**Given exercise:** Rewrite the passage of the article about business gains from the GOP takeover that begins at the words "Business Sees Gain" and stops after "from class-action lawsuits.", changing every "contributor" to "donor".

Go figure. Two-thirds of the money corporations gave to politicians went to Republicans, and now they are cashing in. MBNA Corp was Bush's 5th largest contributor and also spearheaded the lobbying to get the Bankruptcy Reform Act passed. Credit Suisse First Boston LLC, Bank of America Corp. and Wachovia Corp., also beneficiaries of the new law, were in the top 20 contributors. Wal-Mart, a heavy GOP contributor stands to benefit greatly from the recently passed tort reform. Exxon Mobil, has given $5.2 million to GOP candidates in the past decade and less than $650,000 to Democrats. Hmmm, ANWR?
And, coming soon to a bill signing ceremony near you... legal protections for drug companies, doctors, gun manufacturers and asbestos makers, as well as tax breaks for all corporation and energy-related assistance for the oil and gas industry.
Business Sees Gain In GOP Takeover
By Jim VandeHei, Washington Post Staff Writer
Fortune 500 companies that invested millions of dollars in electing Republicans are emerging as the earliest beneficiaries of a government controlled by President Bush and the largest GOP House and Senate majority in a half century.
MBNA Corp., the credit card behemoth and fifth-largest contributor to Bush's two presidential campaigns, is among those on the verge of prevailing in an eight-year fight to curtail personal bankruptcies. Exxon Mobil Corp. and others are close to winning the right to drill for oil in Alaska's wildlife refuge, which they have tried to pass for better than a decade. Wal-Mart Stores Inc., another big contributor to Bush and the GOP, and other big companies recently won long-sought protections from class-action lawsuits.

**Supplied material:**
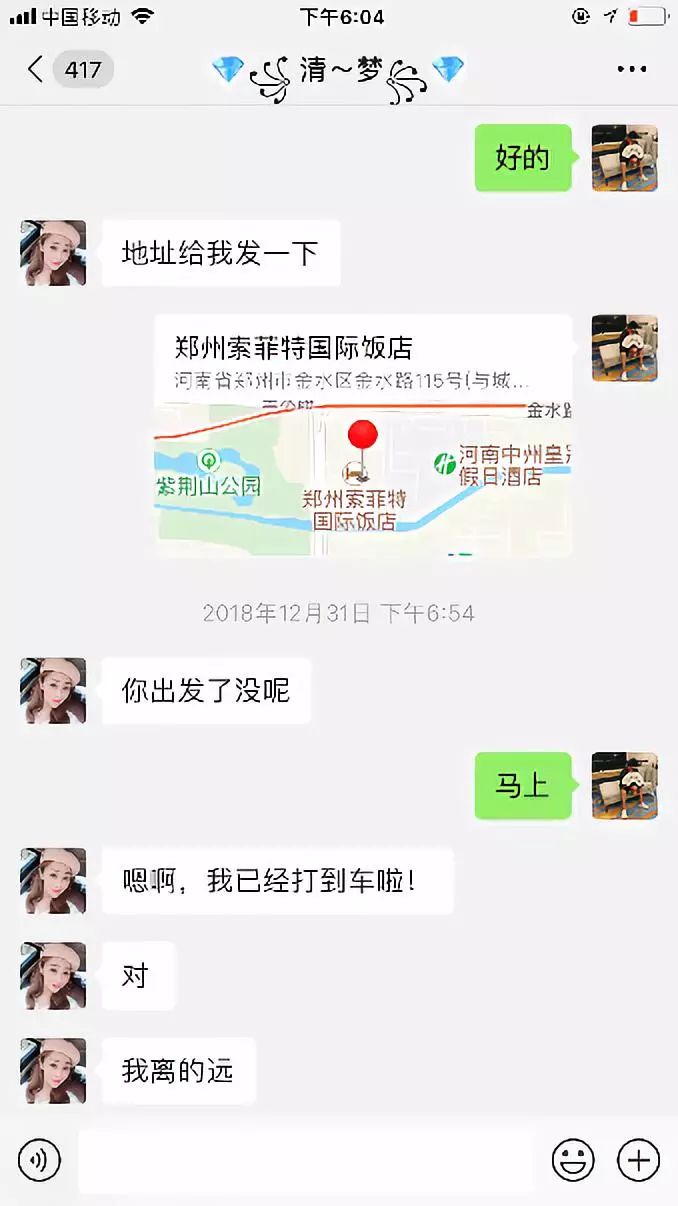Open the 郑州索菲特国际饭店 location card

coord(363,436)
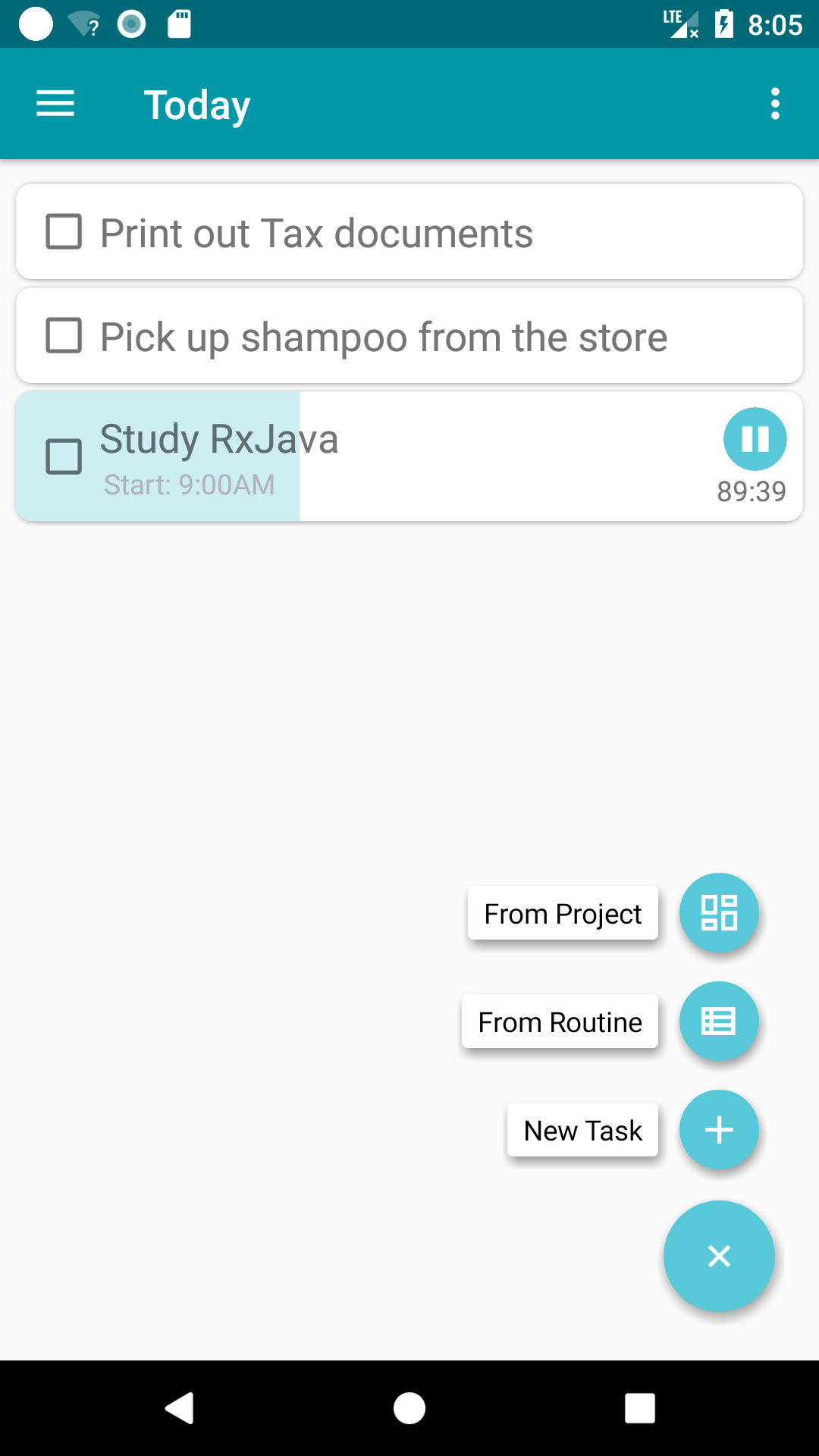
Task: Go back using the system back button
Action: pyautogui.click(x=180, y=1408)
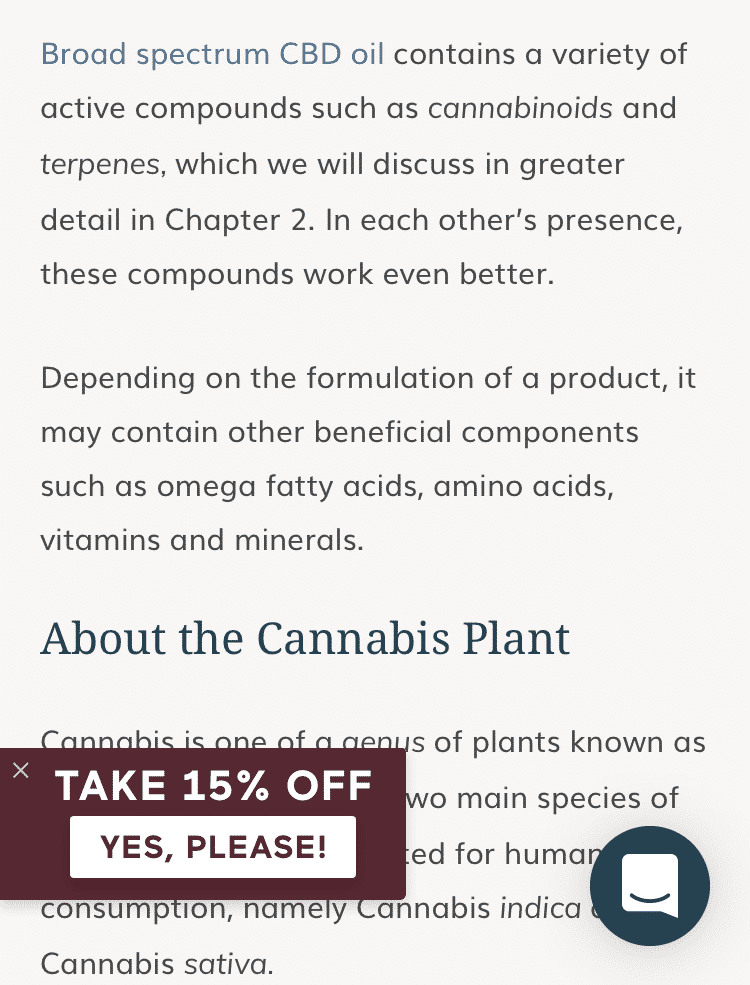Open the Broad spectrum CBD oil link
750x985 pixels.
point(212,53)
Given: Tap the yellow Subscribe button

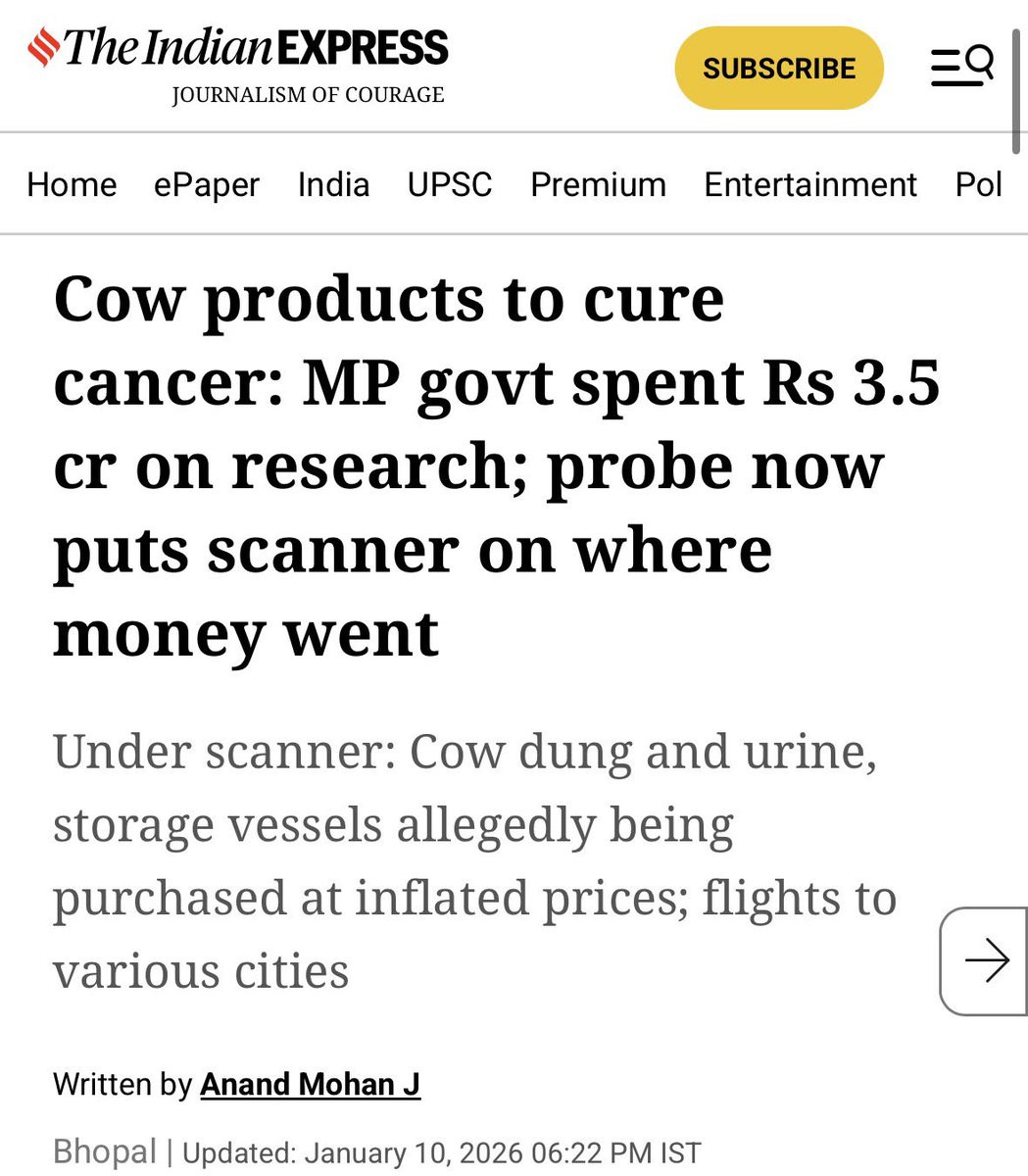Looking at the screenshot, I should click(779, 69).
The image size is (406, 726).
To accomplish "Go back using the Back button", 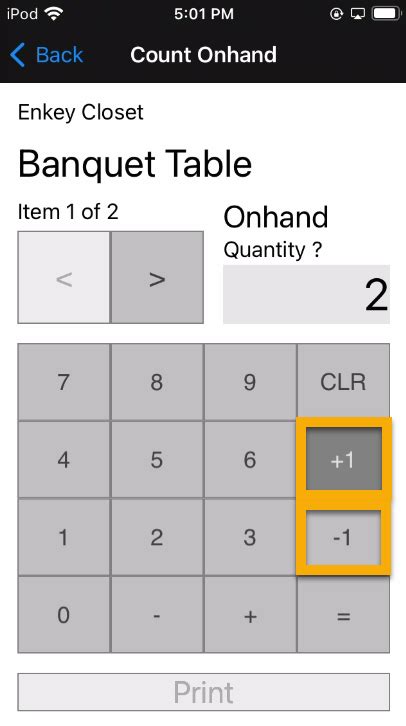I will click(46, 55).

**Solved exercise:**
Business Sees Gain In GOP Takeover
By Jim VandeHei, Washington Post Staff Writer
Fortune 500 companies that invested millions of dollars in electing Republicans are emerging as the earliest beneficiaries of a government controlled by President Bush and the largest GOP House and Senate majority in a half century.
MBNA Corp., the credit card behemoth and fifth-largest donor to Bush's two presidential campaigns, is among those on the verge of prevailing in an eight-year fight to curtail personal bankruptcies. Exxon Mobil Corp. and others are close to winning the right to drill for oil in Alaska's wildlife refuge, which they have tried to pass for better than a decade. Wal-Mart Stores Inc., another big donor to Bush and the GOP, and other big companies recently won long-sought protections from class-action lawsuits.